Dan Breen, my first reader, continues to catch clerical errors that I'd missed at least twice. Not infrequently he'll also ask a question like, "How did she get from there to here?," which is even more valuable.

Oh, boy, did I kill computers this time. The score was four or five, all for different reasons and all within a period of weeks. The prize was when I decided to change my pattern and bought a brand new Compaq, which gave splendid service before dying on Day Five (yes, taking with it my day's work; but that was my fault). Compaq instantly sent a new hard drive, which solved the problem. (And I redid the work. Hey, nobody's shooting at me.)

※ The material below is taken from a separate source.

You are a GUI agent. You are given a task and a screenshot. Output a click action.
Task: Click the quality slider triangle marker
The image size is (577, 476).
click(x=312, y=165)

Keeping me going with expertise, parts, and labor were Mark Van Name, my wife Jo, and most particularly my son Jonathan. And I should mention that in the course of my frustration, Allyn Vogel taught me to disconnect the Insert key, which has been a thorn in my side ever since I had to switch to the Windows operating system. My life would be much darker without family and friends.

Dorothy Day checked continuity for me during the writing, and my webmaster Karen Zimmerman dug up bits of desired information. (For example, finding the lyrics to Morgenrot, which I then translated in a rough-and-ready fashion for a throwaway scene.) Both of them also archived my texts as I completed them. (See above. This was a really good book to archive in distant parts of the country.)

Dorothy and Evan Ladouceur then went over the completed manuscript for mistakes that'd survived my first two passes. (And believe me, I caught my share of stupid errors.)

Besides picking up replacement keyboards (yes, two of them) and the like and feeding me superbly, my wife Jo provides someone to whom I can burble about the plot problem I'm facing or the neat thing I've just learned. This is enormously helpful.

Even though Some Golden Harbor is a solo novel, it would be significantly less good if I didn't have a support structure which you literally couldn't buy. This is a blessing whose full extent can be appreciated only by those few who are similarly fortunate.

—Dave Drake


I've based the setting of Some Golden Harbor on political and military events taking place during the early fifth century BC in Southern Italy (Aricia, Cumae, and the Etruscan federation). All right, that's a little obscure even for me, but I found the discussion of Aristodemus of Cumae in an aside by Dionysius of Halicarnassus to be an extremely clear account of the rise and eventual fall of an ancient tyrant.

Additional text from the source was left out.